**The data**
═══
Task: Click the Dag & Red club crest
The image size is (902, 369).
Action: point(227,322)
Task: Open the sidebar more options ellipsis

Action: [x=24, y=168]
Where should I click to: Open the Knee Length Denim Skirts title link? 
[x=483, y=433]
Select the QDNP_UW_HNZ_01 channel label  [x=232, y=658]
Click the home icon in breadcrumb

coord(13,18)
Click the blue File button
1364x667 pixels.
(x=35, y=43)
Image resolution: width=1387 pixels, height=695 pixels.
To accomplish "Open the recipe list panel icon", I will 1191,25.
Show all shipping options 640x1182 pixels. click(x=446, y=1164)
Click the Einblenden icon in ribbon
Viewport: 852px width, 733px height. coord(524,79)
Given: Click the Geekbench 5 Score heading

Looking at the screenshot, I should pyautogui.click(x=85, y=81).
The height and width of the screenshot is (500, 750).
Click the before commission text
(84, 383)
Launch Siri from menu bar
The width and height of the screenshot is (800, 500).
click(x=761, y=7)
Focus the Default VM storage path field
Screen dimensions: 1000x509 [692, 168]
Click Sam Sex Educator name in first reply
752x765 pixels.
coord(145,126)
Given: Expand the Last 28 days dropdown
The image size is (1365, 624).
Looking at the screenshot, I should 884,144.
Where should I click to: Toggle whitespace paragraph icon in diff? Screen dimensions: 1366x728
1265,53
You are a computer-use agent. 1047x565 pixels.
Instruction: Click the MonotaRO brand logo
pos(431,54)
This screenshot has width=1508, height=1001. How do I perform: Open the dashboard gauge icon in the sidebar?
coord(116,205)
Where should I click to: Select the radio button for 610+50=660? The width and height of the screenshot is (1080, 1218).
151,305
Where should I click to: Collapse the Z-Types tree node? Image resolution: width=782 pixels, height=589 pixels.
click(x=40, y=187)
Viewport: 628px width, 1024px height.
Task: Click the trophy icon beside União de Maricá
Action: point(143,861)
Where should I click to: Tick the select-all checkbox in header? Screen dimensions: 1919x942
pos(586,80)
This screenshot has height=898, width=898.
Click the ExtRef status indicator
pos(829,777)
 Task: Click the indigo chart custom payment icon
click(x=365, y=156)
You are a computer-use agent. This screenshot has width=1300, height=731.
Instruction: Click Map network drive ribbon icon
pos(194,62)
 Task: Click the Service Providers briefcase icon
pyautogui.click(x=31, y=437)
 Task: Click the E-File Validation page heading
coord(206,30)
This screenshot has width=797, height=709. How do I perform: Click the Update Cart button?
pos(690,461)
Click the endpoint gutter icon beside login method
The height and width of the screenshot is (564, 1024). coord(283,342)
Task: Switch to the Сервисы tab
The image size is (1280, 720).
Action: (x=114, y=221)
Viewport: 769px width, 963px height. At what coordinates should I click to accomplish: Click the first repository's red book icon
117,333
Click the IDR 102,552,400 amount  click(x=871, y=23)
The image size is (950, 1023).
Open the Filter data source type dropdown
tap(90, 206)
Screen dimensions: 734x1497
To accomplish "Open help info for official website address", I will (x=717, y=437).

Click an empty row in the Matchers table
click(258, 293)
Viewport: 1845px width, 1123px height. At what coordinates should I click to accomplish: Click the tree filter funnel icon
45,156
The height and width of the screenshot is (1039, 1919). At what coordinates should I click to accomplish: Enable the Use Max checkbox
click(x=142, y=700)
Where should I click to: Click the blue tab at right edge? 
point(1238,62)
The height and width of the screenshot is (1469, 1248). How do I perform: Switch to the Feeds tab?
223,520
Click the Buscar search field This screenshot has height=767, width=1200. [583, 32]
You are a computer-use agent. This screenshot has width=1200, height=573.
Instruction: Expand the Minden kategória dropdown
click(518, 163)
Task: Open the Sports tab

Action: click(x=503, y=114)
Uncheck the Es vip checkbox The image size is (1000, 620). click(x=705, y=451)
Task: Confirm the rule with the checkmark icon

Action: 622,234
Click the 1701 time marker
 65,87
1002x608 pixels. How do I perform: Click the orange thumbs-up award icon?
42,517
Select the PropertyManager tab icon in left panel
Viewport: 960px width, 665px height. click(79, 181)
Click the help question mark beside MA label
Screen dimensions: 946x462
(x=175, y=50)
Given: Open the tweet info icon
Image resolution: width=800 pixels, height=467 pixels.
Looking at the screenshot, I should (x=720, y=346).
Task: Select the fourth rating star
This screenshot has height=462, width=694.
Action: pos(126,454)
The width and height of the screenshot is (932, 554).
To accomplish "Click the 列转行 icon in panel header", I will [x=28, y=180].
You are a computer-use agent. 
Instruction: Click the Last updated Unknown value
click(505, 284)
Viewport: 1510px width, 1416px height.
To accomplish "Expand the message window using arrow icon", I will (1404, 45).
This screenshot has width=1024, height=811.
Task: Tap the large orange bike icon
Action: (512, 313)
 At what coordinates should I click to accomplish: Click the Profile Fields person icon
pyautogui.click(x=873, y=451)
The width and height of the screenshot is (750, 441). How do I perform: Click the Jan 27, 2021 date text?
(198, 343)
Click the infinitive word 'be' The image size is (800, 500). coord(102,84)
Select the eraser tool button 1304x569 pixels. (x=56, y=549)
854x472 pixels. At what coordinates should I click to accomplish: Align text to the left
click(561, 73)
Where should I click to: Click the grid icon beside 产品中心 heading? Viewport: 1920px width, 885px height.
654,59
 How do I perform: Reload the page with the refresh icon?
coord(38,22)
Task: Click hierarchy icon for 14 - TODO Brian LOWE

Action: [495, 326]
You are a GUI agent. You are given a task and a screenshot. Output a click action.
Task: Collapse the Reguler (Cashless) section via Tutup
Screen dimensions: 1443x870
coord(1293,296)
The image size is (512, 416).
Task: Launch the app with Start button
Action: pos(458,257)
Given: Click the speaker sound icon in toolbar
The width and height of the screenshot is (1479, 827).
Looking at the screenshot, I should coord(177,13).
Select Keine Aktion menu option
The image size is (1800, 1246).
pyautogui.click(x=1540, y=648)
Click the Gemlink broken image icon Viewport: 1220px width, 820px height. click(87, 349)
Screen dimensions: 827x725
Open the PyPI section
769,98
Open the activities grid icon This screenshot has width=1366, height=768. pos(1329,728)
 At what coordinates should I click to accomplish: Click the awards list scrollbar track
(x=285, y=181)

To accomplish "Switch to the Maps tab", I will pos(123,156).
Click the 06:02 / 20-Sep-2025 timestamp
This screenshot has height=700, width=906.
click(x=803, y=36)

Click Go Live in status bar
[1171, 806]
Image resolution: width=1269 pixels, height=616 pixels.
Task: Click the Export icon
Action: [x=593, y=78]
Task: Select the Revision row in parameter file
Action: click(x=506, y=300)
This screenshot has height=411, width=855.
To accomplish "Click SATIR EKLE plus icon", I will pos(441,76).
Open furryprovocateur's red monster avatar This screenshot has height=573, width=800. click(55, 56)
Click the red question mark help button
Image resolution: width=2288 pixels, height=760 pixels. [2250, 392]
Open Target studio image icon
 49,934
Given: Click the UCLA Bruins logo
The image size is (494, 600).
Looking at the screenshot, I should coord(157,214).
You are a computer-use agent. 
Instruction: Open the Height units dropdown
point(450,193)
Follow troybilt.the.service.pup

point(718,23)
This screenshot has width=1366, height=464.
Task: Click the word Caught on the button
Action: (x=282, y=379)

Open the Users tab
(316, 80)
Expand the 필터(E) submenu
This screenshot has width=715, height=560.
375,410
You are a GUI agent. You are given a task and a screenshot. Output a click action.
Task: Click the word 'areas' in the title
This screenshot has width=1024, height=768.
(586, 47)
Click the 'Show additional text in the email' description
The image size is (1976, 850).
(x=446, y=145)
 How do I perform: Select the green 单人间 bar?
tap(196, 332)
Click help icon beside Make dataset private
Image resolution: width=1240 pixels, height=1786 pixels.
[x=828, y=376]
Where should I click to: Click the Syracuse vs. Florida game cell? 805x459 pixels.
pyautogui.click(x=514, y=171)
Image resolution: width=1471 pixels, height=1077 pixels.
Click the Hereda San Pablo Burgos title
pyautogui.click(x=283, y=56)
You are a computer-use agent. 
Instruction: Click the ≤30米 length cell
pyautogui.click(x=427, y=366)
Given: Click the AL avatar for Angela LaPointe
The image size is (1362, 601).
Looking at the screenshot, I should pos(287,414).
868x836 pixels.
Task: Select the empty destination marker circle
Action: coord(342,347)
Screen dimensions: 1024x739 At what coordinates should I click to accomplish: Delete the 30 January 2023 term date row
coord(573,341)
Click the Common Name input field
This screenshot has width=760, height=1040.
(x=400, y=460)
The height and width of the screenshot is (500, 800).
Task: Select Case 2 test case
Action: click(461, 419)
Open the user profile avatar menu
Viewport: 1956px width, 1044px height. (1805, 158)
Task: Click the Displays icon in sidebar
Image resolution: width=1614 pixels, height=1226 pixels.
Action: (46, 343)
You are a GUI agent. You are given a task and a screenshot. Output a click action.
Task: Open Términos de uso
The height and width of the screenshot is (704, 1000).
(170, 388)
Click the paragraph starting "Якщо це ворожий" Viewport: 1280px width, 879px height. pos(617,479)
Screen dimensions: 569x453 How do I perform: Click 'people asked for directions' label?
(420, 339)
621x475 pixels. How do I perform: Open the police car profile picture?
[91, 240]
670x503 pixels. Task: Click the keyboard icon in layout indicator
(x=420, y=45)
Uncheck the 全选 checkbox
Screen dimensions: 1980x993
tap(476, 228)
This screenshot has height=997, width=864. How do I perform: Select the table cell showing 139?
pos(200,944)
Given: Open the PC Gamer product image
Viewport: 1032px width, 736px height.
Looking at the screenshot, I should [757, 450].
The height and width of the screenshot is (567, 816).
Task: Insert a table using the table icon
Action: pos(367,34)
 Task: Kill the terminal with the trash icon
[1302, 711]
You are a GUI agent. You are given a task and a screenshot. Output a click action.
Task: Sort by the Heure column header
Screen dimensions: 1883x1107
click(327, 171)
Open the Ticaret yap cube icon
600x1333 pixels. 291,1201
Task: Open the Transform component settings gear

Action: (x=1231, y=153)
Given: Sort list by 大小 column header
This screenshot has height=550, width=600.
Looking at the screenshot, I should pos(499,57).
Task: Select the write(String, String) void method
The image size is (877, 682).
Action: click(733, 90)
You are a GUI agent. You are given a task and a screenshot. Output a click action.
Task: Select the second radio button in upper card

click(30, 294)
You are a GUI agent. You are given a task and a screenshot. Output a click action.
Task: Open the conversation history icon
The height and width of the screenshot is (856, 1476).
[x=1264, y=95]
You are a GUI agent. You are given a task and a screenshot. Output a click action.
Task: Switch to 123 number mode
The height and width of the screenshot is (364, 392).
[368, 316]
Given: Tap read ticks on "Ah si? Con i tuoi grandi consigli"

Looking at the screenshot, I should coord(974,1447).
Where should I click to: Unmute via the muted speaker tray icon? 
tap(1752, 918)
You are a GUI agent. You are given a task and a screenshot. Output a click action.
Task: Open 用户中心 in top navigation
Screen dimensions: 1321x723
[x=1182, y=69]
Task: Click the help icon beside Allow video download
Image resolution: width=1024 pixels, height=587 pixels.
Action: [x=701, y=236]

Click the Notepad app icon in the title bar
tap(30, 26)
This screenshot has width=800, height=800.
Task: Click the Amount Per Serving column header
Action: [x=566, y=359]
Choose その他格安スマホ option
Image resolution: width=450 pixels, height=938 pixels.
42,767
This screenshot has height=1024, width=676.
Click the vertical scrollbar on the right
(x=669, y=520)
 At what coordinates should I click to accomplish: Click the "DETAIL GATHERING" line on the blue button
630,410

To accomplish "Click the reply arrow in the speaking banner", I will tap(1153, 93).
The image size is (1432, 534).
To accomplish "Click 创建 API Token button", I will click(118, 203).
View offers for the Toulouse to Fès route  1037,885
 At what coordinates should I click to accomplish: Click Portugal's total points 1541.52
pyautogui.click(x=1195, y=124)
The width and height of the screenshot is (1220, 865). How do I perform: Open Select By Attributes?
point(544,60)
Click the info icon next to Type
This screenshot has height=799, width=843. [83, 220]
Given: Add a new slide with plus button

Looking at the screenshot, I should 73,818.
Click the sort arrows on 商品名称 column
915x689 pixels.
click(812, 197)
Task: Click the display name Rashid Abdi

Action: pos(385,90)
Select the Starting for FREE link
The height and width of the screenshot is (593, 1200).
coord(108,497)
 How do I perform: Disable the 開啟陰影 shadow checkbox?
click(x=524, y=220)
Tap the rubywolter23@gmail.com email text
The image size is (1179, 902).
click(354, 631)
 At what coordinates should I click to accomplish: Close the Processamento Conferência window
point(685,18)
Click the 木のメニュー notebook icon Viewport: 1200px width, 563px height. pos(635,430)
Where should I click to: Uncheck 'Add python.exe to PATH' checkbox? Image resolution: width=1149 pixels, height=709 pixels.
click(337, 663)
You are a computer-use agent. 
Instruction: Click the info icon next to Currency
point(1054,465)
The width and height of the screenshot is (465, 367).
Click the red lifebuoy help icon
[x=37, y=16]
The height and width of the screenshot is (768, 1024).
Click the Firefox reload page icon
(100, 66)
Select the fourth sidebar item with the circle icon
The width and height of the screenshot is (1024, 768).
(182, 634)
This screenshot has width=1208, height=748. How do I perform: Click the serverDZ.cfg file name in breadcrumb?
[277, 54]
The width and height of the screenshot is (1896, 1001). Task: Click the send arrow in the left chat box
═══
**Your instructions**
Copy out, word for word, the part of the entries above that begins at the line with "This screenshot has width=797, height=709." and ends at the line with "Click the IDR", including both.

**Exercise answer**
This screenshot has width=797, height=709. How do I perform: Click the Update Cart button?
pos(690,461)
Click the endpoint gutter icon beside login method
The height and width of the screenshot is (564, 1024). coord(283,342)
Task: Switch to the Сервисы tab
The image size is (1280, 720).
Action: (x=114, y=221)
Viewport: 769px width, 963px height. At what coordinates should I click to accomplish: Click the first repository's red book icon
117,333
Click the IDR 102,552,400 amount  click(x=871, y=23)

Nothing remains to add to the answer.